Narzissen (Narcissus)

Allgemeines

Narzissen sind gemeinhin auch als Osterglocken bekannt. Ihre Blütezeit ist entsprechend den Temperaturen von Februar bis Mai. Die Narzissen zählen zu den Amaryllisgewächsen. Mittlerweile gibt es mehr als 30 verschiedene Sorten der Frühjahrsblüher. Die wilde Narzisse oder auch Osterglocke genannt ist in Deutschland die verbreitetste Sorte und für unsere Breitengrade die robusteste. Sie können sowohl in Beeten aber auch in Wiesen gepflanzt oder gesetzt werden.

Narzissenzwiebeln werden im Herbst eingesetzt

Narzissen pflanzen

Die Osterglocken sollte man möglichst im September einsetzen da sie genug Zeit brauchen um ihre Wurzeln zu entwickeln. Dies schützt sie vornehmlich vor Bodenfrost im Winter. Die Zwiebeln setzt man möglichst 10 bis 20 Zentimeter tief in die Erde damit sie im Frühjahr mehr Stabilität bekommen. Sie haben wenig Anspruch an die Bodenbeschaffenheit was die Auswahl des Standorts erleichtert und mehr Möglichkeiten bietet. Allerdings sollte man berücksichtigen, dass die Narzissen bis zu 60 Zentimeter hoch wachsen können. Diesen Raum sollte man ihnen beim pflanzen auch geben um die volle Pracht der Pflanzen zu erreichen.
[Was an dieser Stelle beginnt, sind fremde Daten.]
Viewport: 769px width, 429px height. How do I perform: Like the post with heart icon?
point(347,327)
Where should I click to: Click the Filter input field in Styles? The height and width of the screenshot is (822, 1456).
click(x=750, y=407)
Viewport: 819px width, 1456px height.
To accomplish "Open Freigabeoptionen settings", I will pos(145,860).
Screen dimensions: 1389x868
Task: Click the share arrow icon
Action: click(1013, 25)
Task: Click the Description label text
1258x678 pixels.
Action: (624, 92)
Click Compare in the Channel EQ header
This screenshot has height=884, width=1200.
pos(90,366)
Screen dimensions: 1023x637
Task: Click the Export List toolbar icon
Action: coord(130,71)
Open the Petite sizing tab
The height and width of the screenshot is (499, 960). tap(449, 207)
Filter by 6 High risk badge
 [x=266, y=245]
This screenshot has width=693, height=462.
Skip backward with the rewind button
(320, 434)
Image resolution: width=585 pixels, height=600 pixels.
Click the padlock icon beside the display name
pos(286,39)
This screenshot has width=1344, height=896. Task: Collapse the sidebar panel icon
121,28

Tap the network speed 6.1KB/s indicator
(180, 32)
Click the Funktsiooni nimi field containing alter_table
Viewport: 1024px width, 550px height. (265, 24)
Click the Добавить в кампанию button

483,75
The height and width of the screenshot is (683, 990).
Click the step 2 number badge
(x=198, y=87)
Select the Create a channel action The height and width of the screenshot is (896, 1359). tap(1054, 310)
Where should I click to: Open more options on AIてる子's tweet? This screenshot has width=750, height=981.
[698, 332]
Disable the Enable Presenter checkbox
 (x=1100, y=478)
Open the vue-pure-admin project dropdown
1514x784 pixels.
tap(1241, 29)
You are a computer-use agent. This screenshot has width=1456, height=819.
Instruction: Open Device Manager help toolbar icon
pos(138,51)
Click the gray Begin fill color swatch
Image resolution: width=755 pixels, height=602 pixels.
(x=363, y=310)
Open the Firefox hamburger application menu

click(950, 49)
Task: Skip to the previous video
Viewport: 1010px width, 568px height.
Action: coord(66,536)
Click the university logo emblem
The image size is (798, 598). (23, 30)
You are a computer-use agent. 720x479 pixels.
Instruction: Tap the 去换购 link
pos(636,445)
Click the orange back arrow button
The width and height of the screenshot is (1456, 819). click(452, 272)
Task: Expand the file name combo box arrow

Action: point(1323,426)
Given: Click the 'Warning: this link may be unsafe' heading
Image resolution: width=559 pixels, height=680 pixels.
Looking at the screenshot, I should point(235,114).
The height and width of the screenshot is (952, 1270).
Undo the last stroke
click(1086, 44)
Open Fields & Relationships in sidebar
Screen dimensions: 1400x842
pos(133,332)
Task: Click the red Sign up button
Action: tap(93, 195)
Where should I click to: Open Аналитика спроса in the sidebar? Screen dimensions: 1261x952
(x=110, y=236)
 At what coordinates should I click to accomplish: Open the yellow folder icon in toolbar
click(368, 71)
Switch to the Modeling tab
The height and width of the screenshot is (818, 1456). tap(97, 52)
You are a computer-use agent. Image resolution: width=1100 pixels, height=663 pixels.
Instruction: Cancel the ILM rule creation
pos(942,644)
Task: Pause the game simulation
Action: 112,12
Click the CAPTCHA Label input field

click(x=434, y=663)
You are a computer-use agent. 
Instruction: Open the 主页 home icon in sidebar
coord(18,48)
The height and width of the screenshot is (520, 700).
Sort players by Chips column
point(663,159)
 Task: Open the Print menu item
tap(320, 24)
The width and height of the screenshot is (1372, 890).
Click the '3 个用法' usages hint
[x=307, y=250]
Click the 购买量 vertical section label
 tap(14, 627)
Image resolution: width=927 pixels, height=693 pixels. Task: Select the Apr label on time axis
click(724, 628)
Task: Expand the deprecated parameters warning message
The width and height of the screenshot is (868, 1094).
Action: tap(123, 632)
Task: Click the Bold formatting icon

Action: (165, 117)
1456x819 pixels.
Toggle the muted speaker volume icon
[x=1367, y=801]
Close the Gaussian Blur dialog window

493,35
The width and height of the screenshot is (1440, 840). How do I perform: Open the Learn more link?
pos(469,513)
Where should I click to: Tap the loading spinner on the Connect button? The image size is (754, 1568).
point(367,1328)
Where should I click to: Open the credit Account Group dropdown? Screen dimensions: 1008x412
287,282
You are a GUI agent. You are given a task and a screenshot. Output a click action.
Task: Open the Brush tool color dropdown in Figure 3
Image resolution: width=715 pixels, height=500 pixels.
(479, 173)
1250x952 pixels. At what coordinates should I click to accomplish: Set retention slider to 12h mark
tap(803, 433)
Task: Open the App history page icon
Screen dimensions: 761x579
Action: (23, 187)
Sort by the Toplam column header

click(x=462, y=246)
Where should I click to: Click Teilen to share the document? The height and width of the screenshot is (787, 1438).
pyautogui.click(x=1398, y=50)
Die Entwicklung der Blüten

Die richtige Pflege

Die Pflege ist im Grunde genommen relativ simpel. Nach dem die Blüten verblüht sind sollte man sie abschneiden um der Zwiebel die Möglichkeit zu geben die Kraft zu speichern damit sie im kommenden Jahr wieder blühen. Sobald auch das Blattwerk vergilbt können sie die Pflanze bis zur Erde abschneiden. Im darauffolgenden Jahr werden die Narzissenzwiebeln wieder austreiben und blühen. Sollte dies nicht der Fall sein können Sie die alten, großen Zwiebeln aus der Erde nehmen und nur die Tochterzwieblen in der Erde lassen.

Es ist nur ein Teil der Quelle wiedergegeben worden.